Quote exactly, and only, the lines from the one containing "Image resolution: width=674" through the end of the material below. Skip pictures.

↓

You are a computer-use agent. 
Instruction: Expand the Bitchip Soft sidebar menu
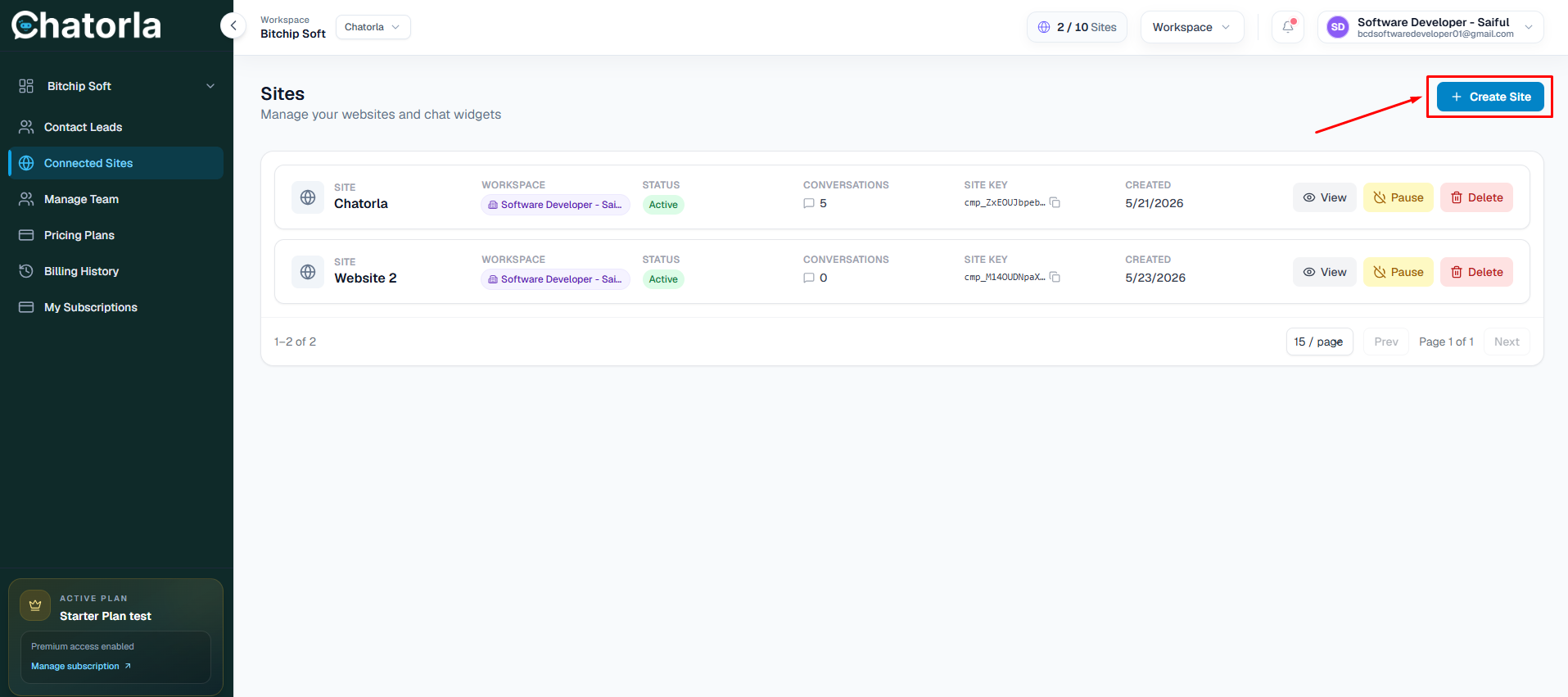click(x=116, y=86)

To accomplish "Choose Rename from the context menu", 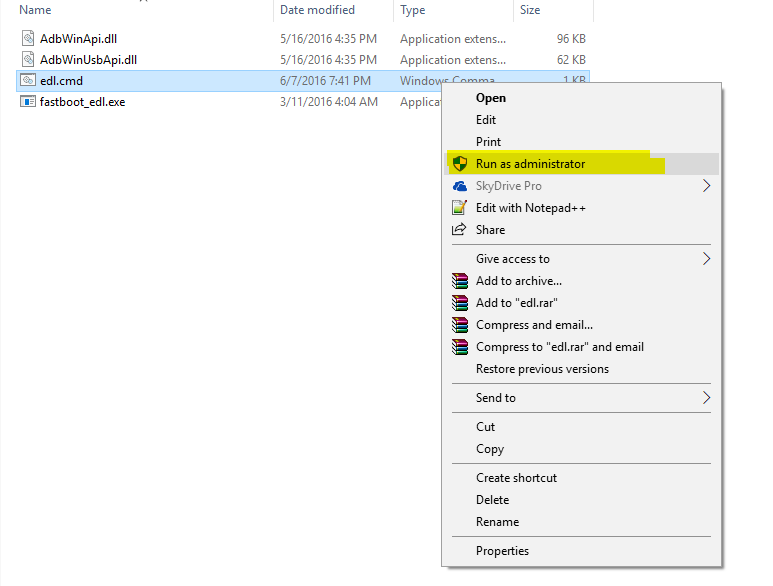I will tap(497, 522).
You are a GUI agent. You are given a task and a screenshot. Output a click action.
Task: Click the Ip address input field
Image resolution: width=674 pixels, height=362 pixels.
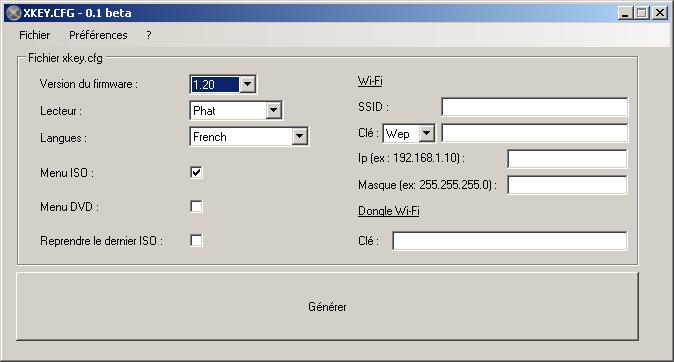click(567, 159)
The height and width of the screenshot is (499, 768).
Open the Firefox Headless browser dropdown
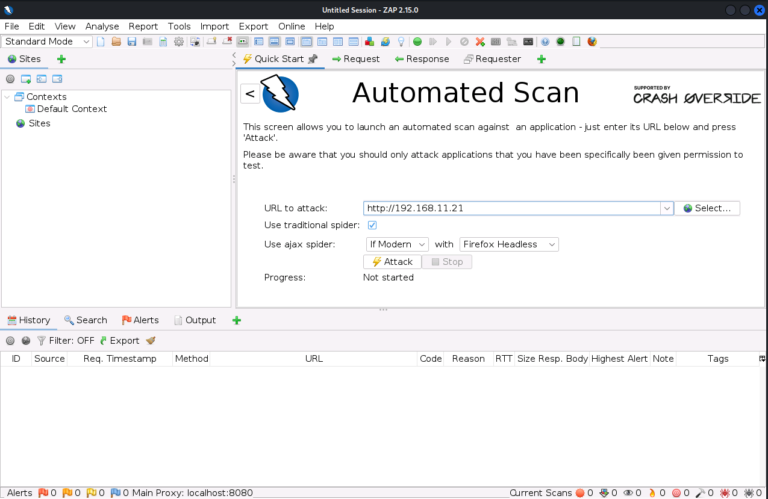508,244
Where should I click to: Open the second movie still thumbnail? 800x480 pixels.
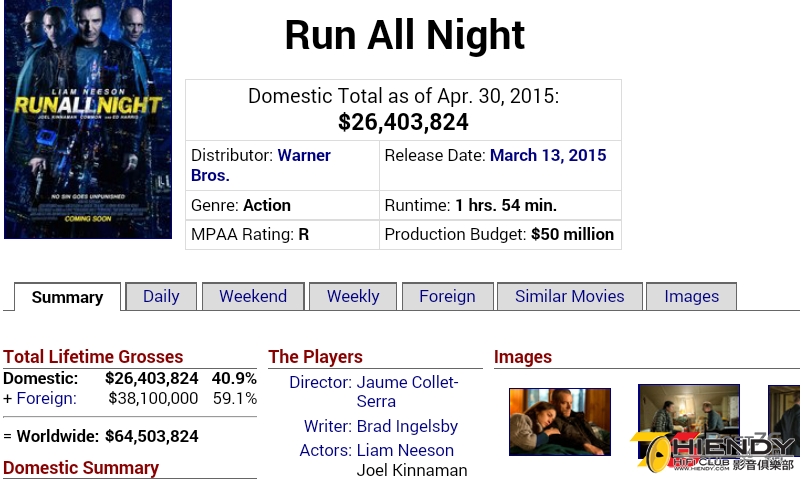688,420

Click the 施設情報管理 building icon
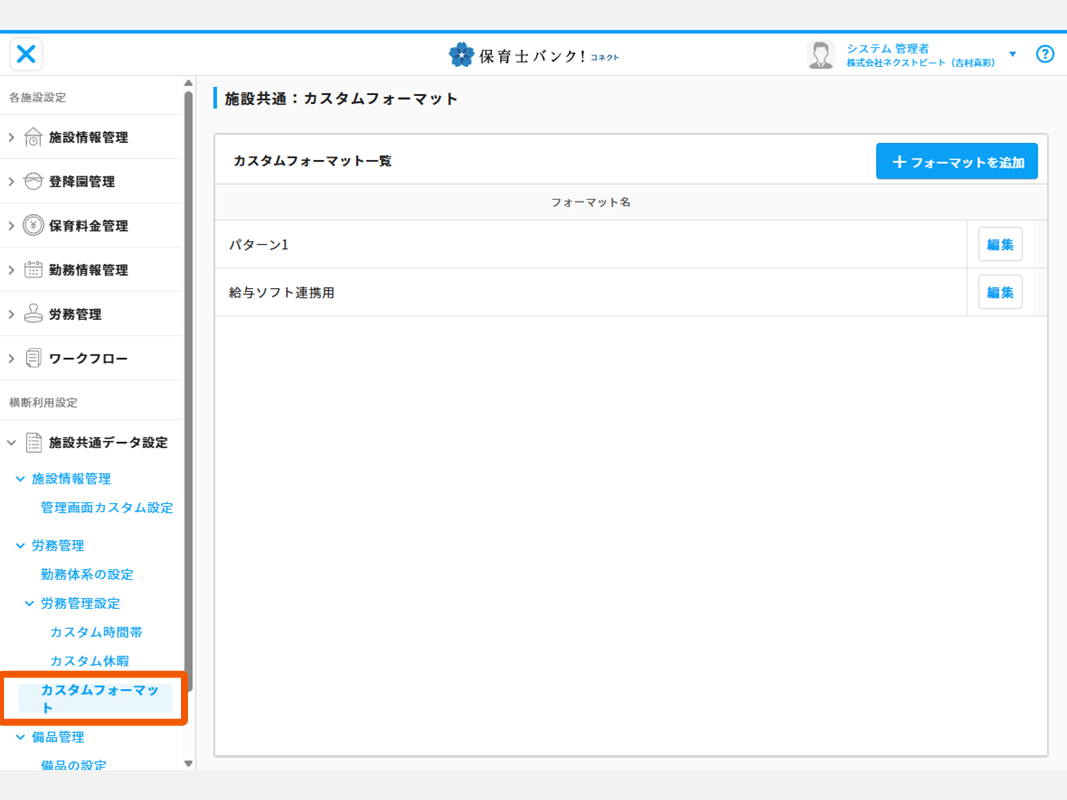(x=33, y=138)
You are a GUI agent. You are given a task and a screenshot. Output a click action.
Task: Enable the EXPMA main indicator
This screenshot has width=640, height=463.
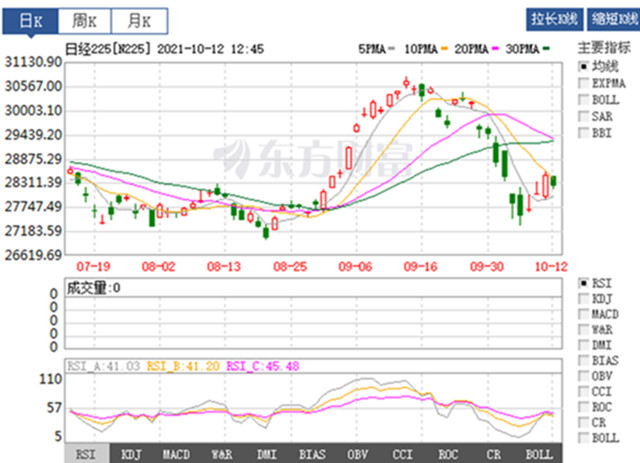point(584,82)
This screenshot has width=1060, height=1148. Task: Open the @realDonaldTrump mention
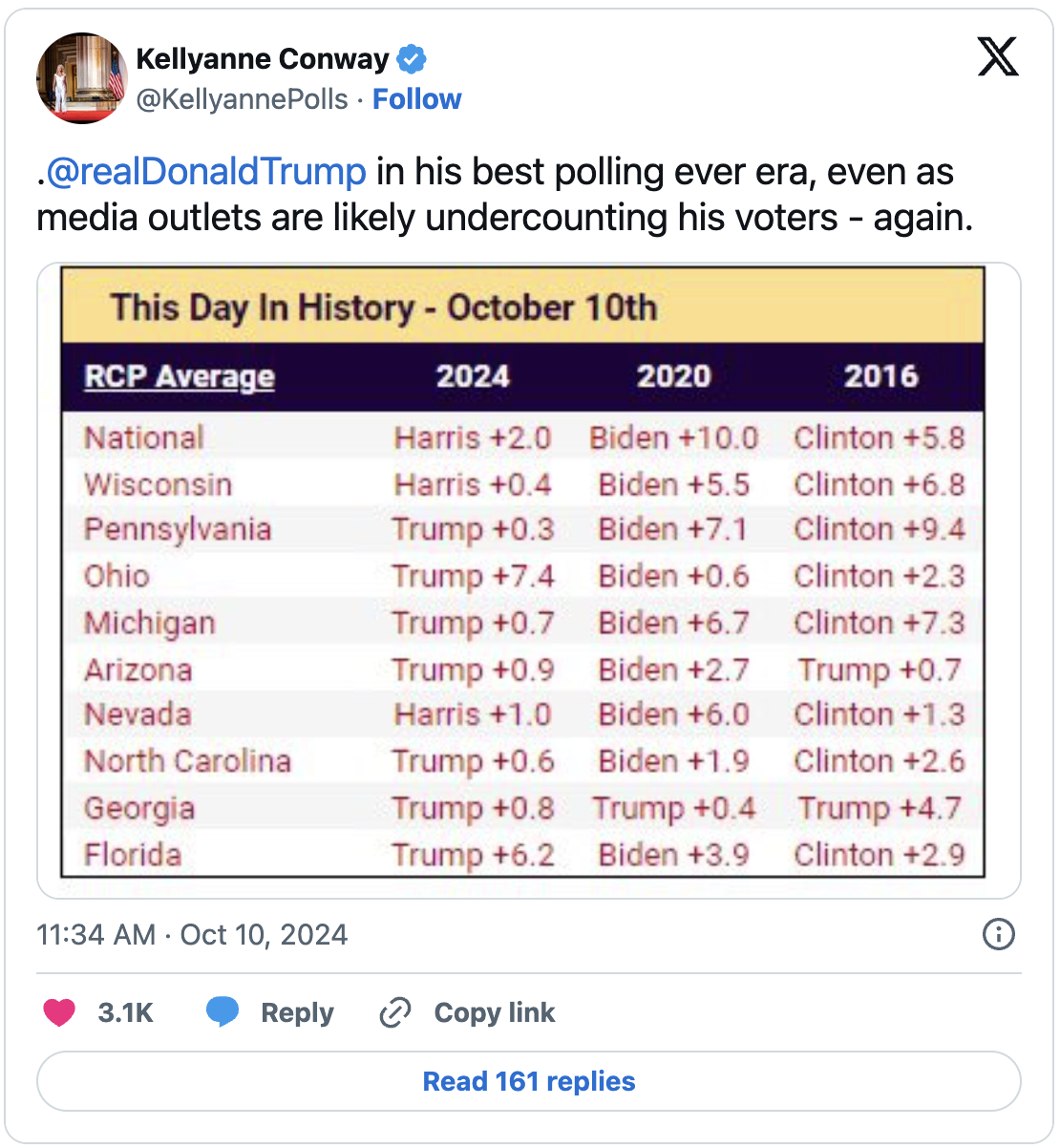click(x=206, y=172)
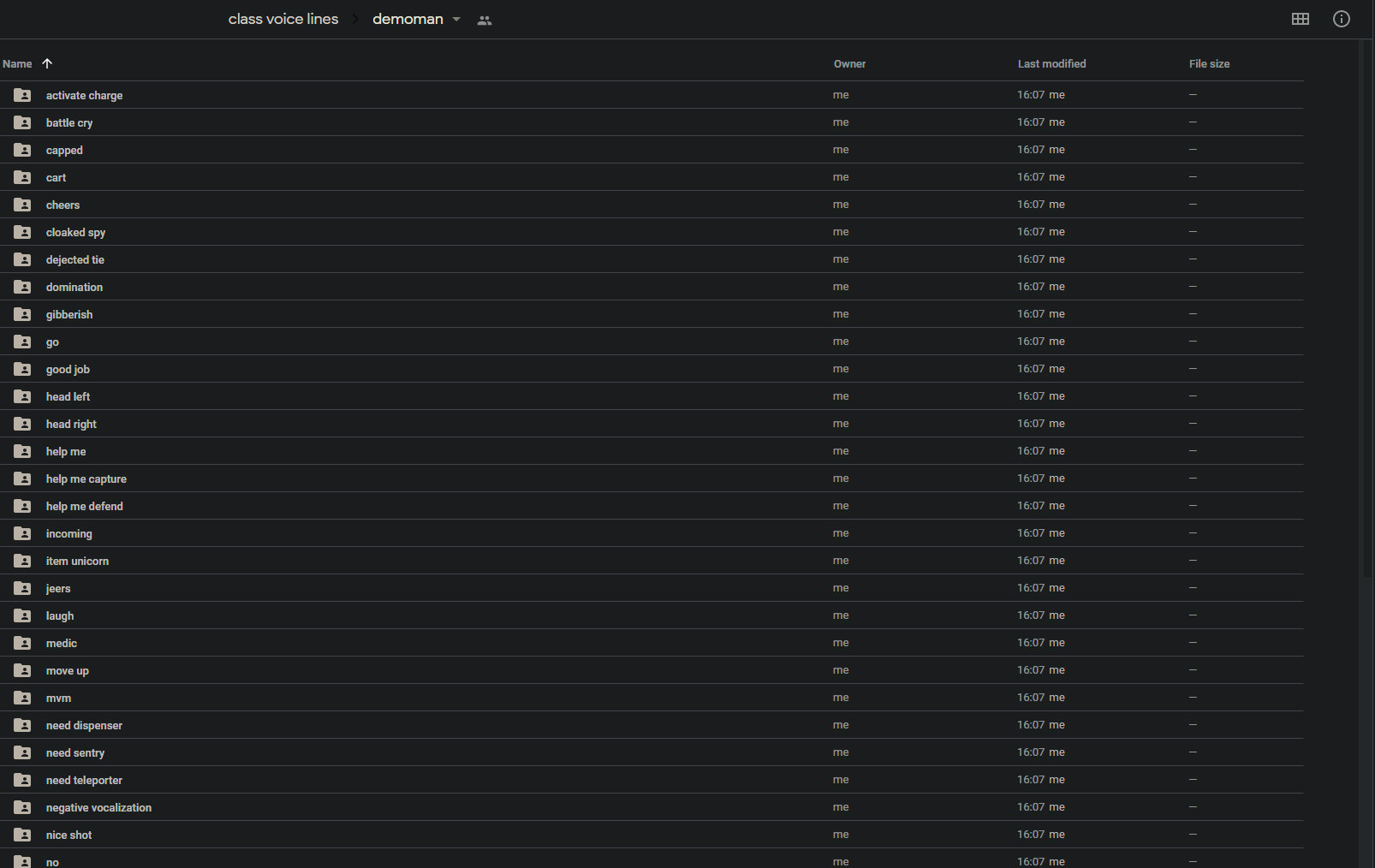This screenshot has height=868, width=1375.
Task: Open the view details info panel
Action: [x=1341, y=19]
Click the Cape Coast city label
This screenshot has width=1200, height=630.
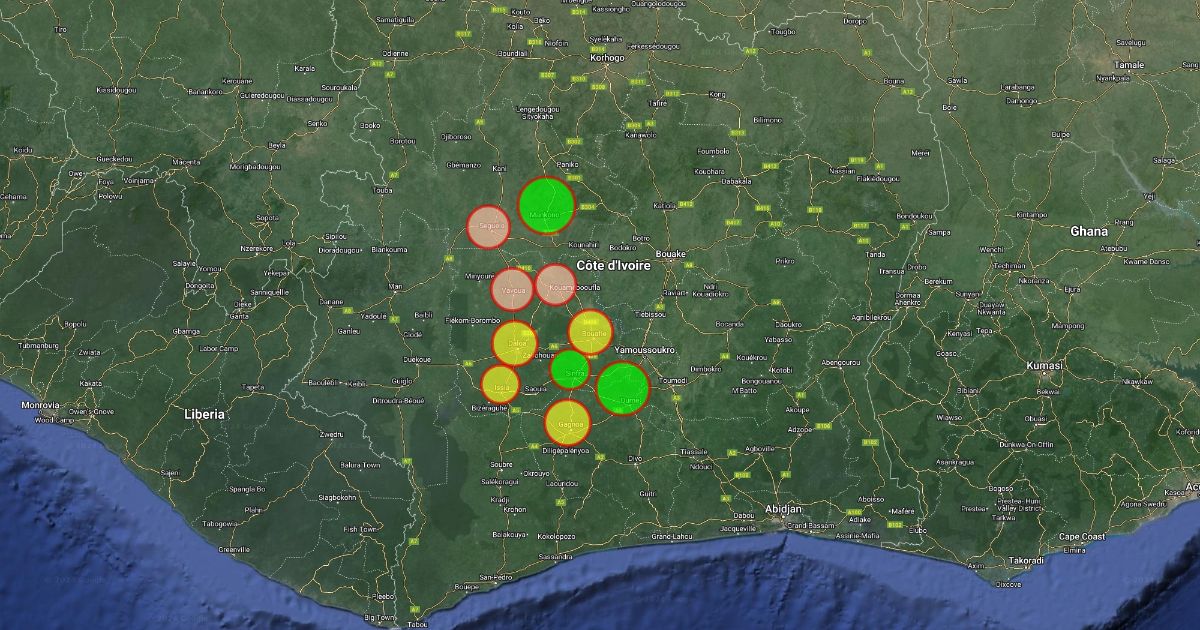[x=1081, y=537]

↑

■ **Response for this exercise**:
Image resolution: width=674 pixels, height=362 pixels.
click(567, 159)
The height and width of the screenshot is (499, 768).
Open the Firefox Headless browser dropdown
508,244
Where should I click to: Open the second movie still thumbnail? 800x480 pixels.
688,420

Click the 施設情報管理 building icon
(x=33, y=138)
You are a GUI agent. You are given a task and a screenshot. Output a click action.
Task: Enable the EXPMA main indicator
This screenshot has width=640, height=463.
point(584,82)
This screenshot has width=1060, height=1148. Task: Open the @realDonaldTrump mention
click(x=206, y=172)
This screenshot has height=868, width=1375.
Task: Open the view details info panel
Action: [x=1341, y=19]
Click the Cape Coast city label
This screenshot has width=1200, height=630.
[x=1081, y=537]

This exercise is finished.